Microblocks at the protocol layer were part of the Stacks 2.0 launch, and miners have been able to produce them since January. Full end-to-end support for microblocks in user-facing tools, like the explorer and wallet, are in the implementation and testing phases. The Hiro team is working on the remaining client support for sending transactions in microblocks, as well as designs to convey a transaction’s status in a microblock stream to end users via the Stacks Web Wallet and Explorer.

A sneak peak of designs by Hiro's UserX team

Microblocks are a design choice that both offers the end-user the benefit of lower-latency transactions, and embodies the decentralization and open access to mining and transacting on the Stacks blockchain. Microblocks can offer better user experiences to applications that need lower-latency confirmations than what are traditionally offered by blockchains.

Next Steps

Microblocks will be a major improvement in UX for those building on and accessing apps, smart contracts, DeFi and other projects on the Stacks blockchain, and one of many improvements we expect to see in the Stacks approach bringing apps and smart contracts to Bitcoin.  

We will be sharing technical proposals and design guidelines for microblocks usage inside of apps in the coming weeks, but those interested in diving further into the details should review the Stacks Blockchain SIP-001 available on GitHub (link:, follow the Microblocks API PR on GitHub, and we just published additional documentation including best practices.

Additional Info: Mining Microblocks

Stacks miners are incentivized to mine microblocks on an ongoing basis, but are not required to do so. Microblock transaction fees are split 40/60 between the producer of the microblock and the subsequent miner that builds a Stacks block that confirms it. The 40% fee for the miner that produces the microblock is what encourages the miner to actively mine microblocks, instead of ignoring subsequent transactions. The 60% fee for the miner that confirms the microblock is what encourages it to download and confirm them, instead of dropping them. Aside from earning a portion of microblock transaction fees, rewards miners might choose to mine microblocks to benefit the Stacks blockchain and ecosystem as well.
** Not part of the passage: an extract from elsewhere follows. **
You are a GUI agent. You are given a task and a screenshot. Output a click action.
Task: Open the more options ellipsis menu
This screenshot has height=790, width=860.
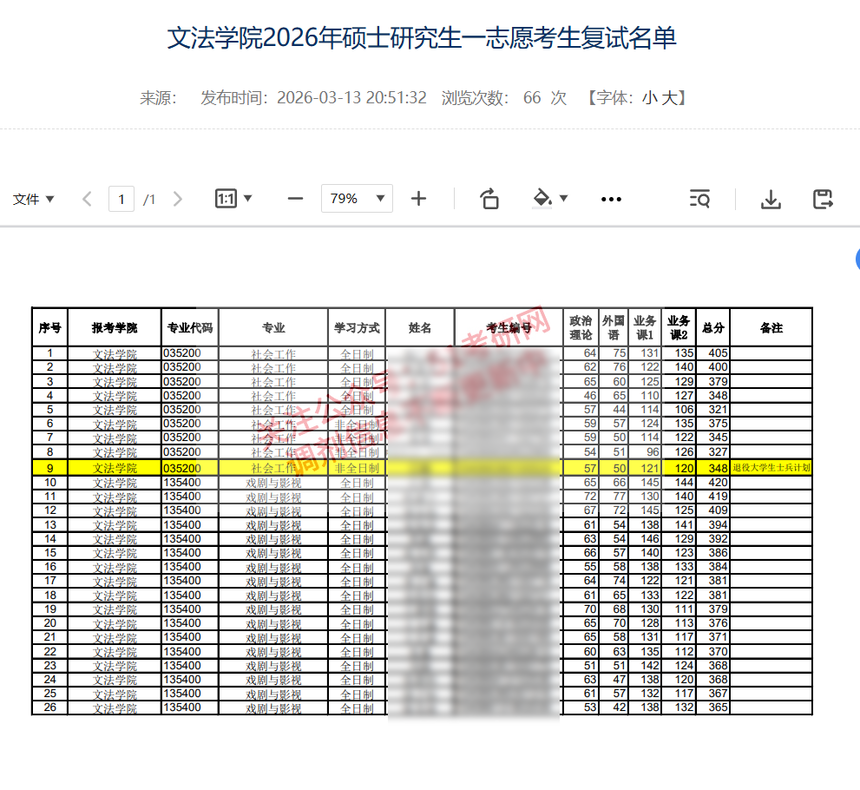pos(611,199)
Because a Stacks miner can choose which (if any) microblocks it confirms, a transaction’s confirmation status transitions through increasing degrees of “confirmation certainty.”  These can be thought of as intermediate confirmation states between zero and one confirmations in traditional blockchains. It is uncertain if an unconfirmed transaction in the mempool will be mined. But, once the transaction gets included in a microblock, it is more certain that it will be mined, because there is now a financial incentive for the next Stacks miner to confirm it. A transaction’s confirmation certainty increases further as more and more Stacks miners send block-commit transactions to Bitcoin’s mempool that correspond to Stacks blocks that would confirm the microblock if selected by the next sortition. Once the microblock stream is confirmed by a subsequent Stacks block, it receives the same degree of confirmation certainty as the Stacks block that confirmed it (i.e. one confirmation).
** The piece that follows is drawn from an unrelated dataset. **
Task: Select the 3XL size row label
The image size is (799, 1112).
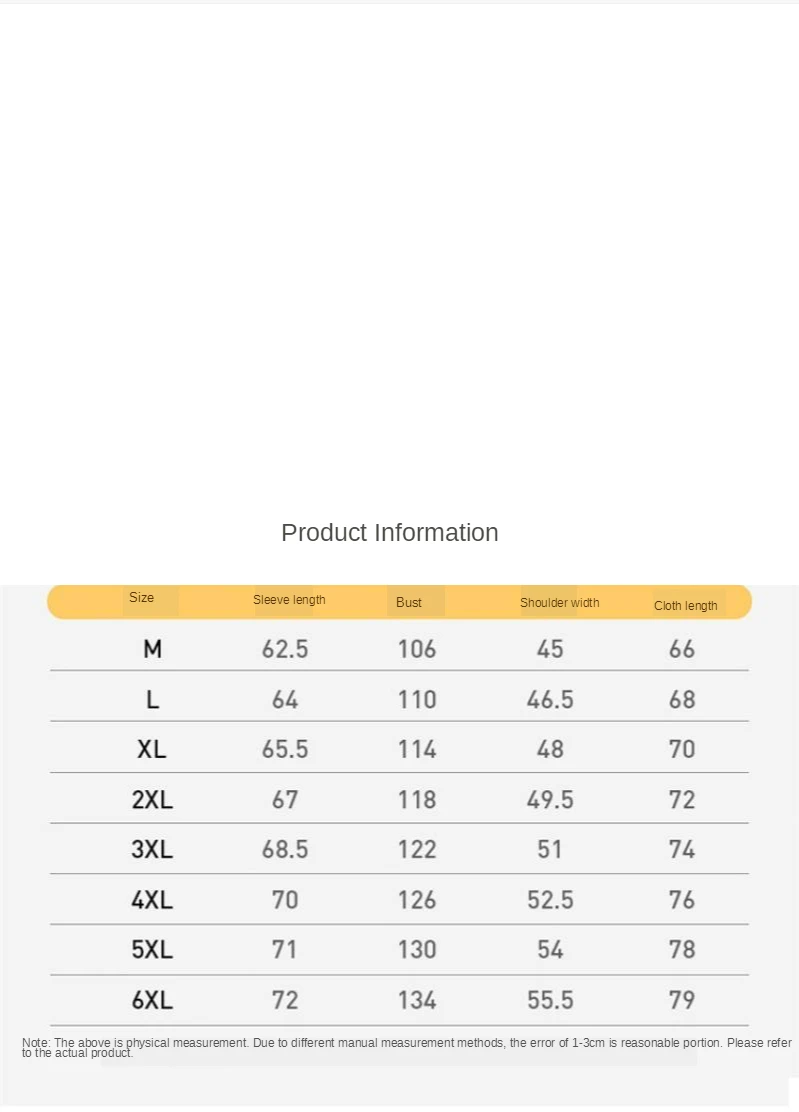Action: pos(152,850)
Users have the option to choose whether or not their transaction must be included in a microblock, must be included in a Stacks block, or may be included in either. If on the one hand the user is willing to trade confirmation certainty for lower latency, then the user would require that the transaction be mined only in a microblock stream, and not a Stacks block. If on the other hand the user is more concerned about confirmation certainty, and less concerned about latency, the user would require that the transaction be mined in a Stacks block. If the user does not care strongly either way, then the user would permit the miner to choose how the transaction is mined.